Work order >> Every record below is to be restated word for word.

Records shown >>
##############################

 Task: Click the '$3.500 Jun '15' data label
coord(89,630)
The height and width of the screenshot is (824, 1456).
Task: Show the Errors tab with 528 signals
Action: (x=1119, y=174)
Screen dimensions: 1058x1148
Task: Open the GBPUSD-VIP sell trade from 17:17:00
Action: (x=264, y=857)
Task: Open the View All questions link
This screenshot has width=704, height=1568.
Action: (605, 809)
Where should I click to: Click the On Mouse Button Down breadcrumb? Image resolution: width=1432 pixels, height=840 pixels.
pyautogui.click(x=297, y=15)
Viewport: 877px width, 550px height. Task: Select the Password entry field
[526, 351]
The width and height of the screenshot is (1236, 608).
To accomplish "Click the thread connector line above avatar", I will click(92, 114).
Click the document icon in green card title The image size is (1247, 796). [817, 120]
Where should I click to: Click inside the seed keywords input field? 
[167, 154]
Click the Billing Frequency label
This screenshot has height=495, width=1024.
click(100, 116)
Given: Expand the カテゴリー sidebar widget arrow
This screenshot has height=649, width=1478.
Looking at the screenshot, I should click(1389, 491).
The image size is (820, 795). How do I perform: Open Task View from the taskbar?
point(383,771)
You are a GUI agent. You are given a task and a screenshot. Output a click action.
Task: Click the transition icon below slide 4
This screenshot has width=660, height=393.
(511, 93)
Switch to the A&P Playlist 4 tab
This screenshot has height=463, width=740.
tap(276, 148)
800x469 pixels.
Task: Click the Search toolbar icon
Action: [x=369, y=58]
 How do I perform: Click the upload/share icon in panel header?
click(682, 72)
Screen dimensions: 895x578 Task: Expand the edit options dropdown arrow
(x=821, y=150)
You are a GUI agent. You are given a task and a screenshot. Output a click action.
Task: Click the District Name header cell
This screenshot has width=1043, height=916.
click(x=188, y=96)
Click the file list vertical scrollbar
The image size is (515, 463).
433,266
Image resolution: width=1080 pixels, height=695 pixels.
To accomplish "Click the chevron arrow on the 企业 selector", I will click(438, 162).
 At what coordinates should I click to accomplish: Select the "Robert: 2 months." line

##############################

Task result >>
 Task: Click the '$3.500 Jun '15' data label
coord(89,630)
The height and width of the screenshot is (824, 1456).
Task: Show the Errors tab with 528 signals
Action: (x=1119, y=174)
Screen dimensions: 1058x1148
Task: Open the GBPUSD-VIP sell trade from 17:17:00
Action: (x=264, y=857)
Task: Open the View All questions link
This screenshot has width=704, height=1568.
Action: (605, 809)
Where should I click to: Click the On Mouse Button Down breadcrumb? Image resolution: width=1432 pixels, height=840 pixels.
pyautogui.click(x=297, y=15)
Viewport: 877px width, 550px height. Task: Select the Password entry field
[526, 351]
The width and height of the screenshot is (1236, 608).
To accomplish "Click the thread connector line above avatar", I will click(92, 114).
Click the document icon in green card title The image size is (1247, 796). [817, 120]
Where should I click to: Click inside the seed keywords input field? 
[167, 154]
Click the Billing Frequency label
This screenshot has height=495, width=1024.
click(100, 116)
Given: Expand the カテゴリー sidebar widget arrow
This screenshot has height=649, width=1478.
Looking at the screenshot, I should click(1389, 491).
The image size is (820, 795). How do I perform: Open Task View from the taskbar?
point(383,771)
You are a GUI agent. You are given a task and a screenshot. Output a click action.
Task: Click the transition icon below slide 4
This screenshot has width=660, height=393.
(511, 93)
Switch to the A&P Playlist 4 tab
This screenshot has height=463, width=740.
tap(276, 148)
800x469 pixels.
Task: Click the Search toolbar icon
Action: [x=369, y=58]
 How do I perform: Click the upload/share icon in panel header?
click(682, 72)
Screen dimensions: 895x578 Task: Expand the edit options dropdown arrow
(x=821, y=150)
You are a GUI agent. You are given a task and a screenshot. Output a click action.
Task: Click the District Name header cell
This screenshot has width=1043, height=916.
click(x=188, y=96)
Click the file list vertical scrollbar
The image size is (515, 463).
433,266
Image resolution: width=1080 pixels, height=695 pixels.
To accomplish "Click the chevron arrow on the 企业 selector", I will click(438, 162).
 At what coordinates should I click to accomplish: Select the "Robert: 2 months." line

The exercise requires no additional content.